→ **TRY IT**
Without including any images, repeat the data exactly.
======== RECORDS PROVIDED
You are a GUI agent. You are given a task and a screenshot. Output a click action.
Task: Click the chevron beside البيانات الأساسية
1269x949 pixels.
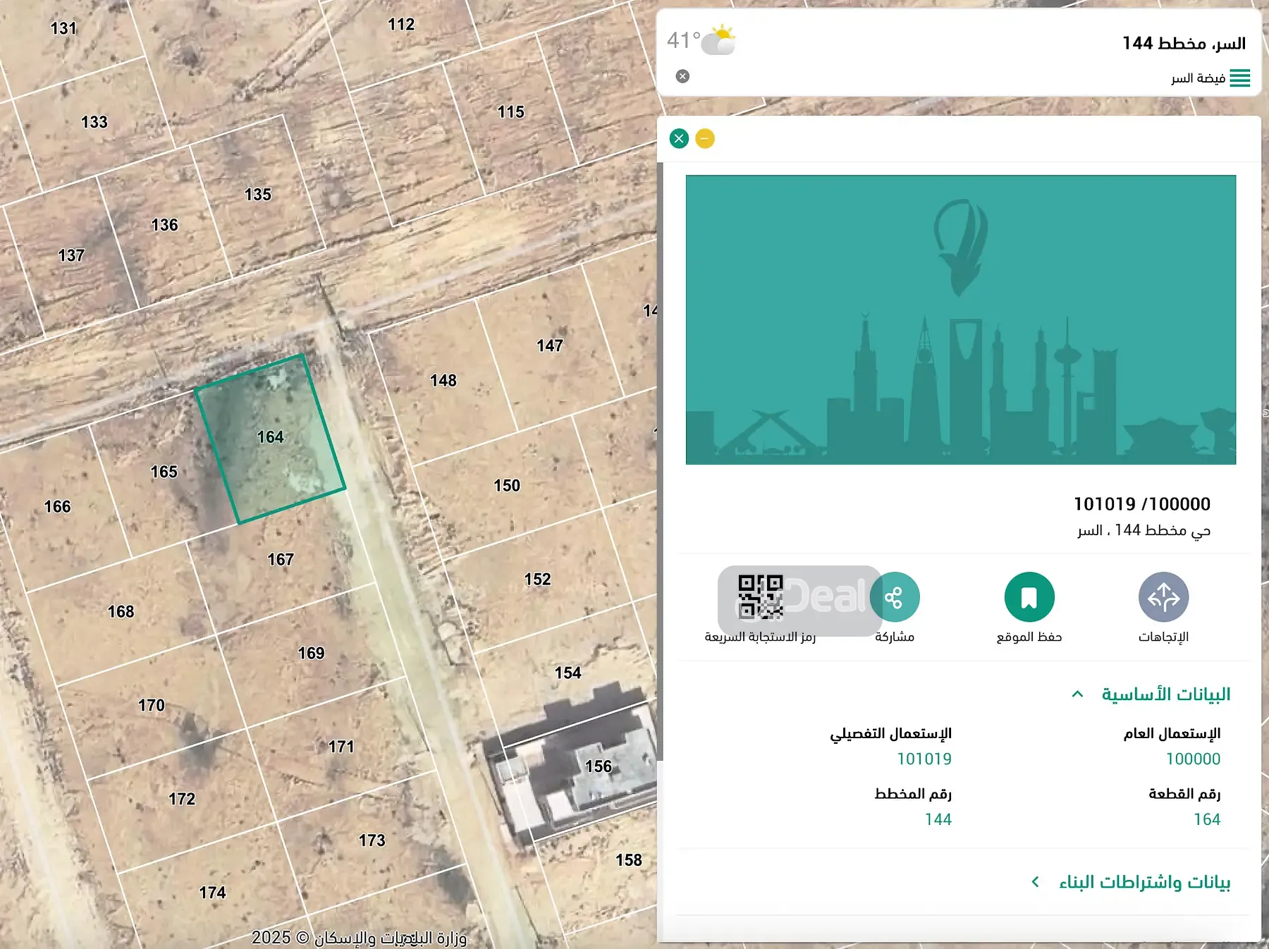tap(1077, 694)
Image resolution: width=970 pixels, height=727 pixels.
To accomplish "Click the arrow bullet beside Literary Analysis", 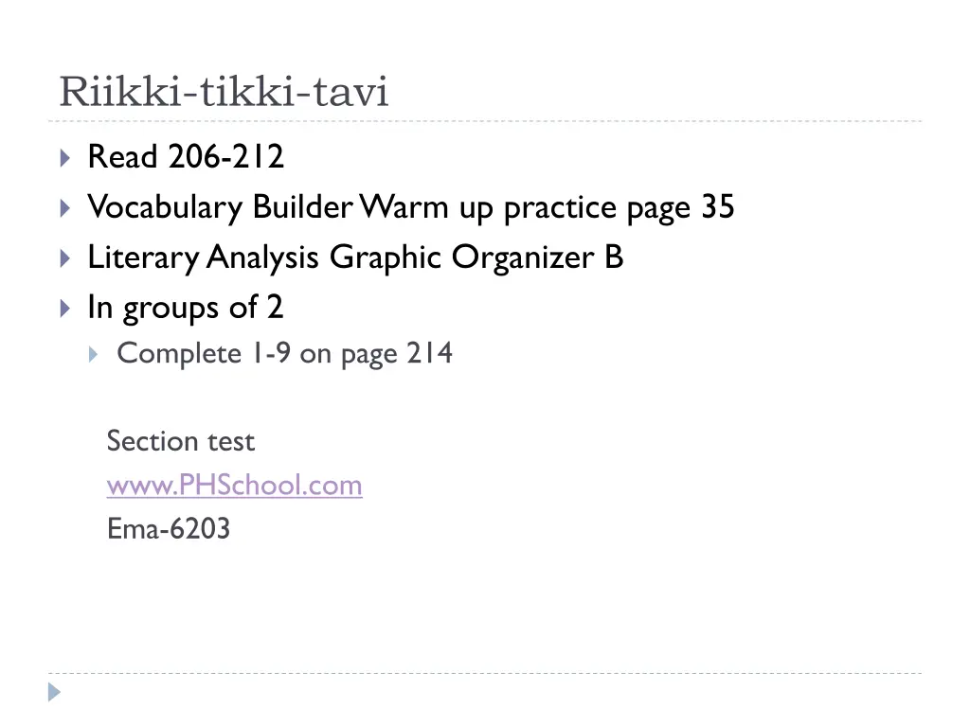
================
→ **FINISHED EXERCISE**
You are a GUI agent. You are given a task and a screenshot. Output a click action.
Task: Click the chevron beside البيانات الأساسية
1269x949 pixels.
tap(1077, 694)
Image resolution: width=970 pixels, height=727 pixels.
To accomplish "Click the arrow bullet beside Literary Analysis", 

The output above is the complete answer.